The Problem of 'Boolean' or two-valued data
A general design problem in health information is when to use Boolean data values. There are many situations where a naive analysis might indicate to use a Boolean, i.e. a DV_BOOLEAN in openEHR-speak for a data field such as gender, or as the response to a question like 'have you eaten in the last 12 hours?'. In both cases, the possible values are greater than simply yes/no or some equivalent. Gender could typically have values from a small set of codes like:
male
female
unable to determine
intersex
...
Similarly, yes/no questions in A&E might not be answered due to the patient being unconscious - which is a 'normal' happening in A&E. A 'don't know' answer might be prefectly sensible for many questions asked to patients.
The openEHR Approach
The correct value set should then include yes/no/don't know, and possibly also things like maybe/most likely/unlikely etc. In general, the value set should include values for any possible patient response - the data then correctly show that the patient was asked, but responded with some kind of 'don't know' or did not respond at all. Situations where the information could technically not be obtained, e.g. physician was talking to patient using an internet chat tool and the communication dropped out, or a response was techically impossible for some other reason, e.g. faulty equipment, should be marked with a null flavour. In general, null flavour is used sparingly in openEHR, and is not used for representing typical (if not necessarily common) clinical events that can be observed perfectly well by the clinician.

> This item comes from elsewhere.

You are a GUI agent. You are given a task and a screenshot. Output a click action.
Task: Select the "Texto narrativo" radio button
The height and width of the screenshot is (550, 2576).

The openEHR Null Flavours are currently (with HL7 mappings):
openEHR code |
Rubric |
Description |
HL7_NullFlavor |
---|---|---|---|
271 |
"no information" |
No information provided; nothing can be |
V10610 |
253 |
"unknown" |
A possible value exists but is not provided. |
V10612 |
272 |
"masked" |
The value has not been provided due to privacy |
17932 |
273 |
"not applicable" |
No valid value exists for this data item. |
10611 |
Other approaches
This analysis is the only possble view of affairs, but it does ake care of the need to know what the patient or clinician said, even if it was not definitive. Complicated null flavour approaches tend to mix up such situations with the situation where data were unavailable for a techincal reason.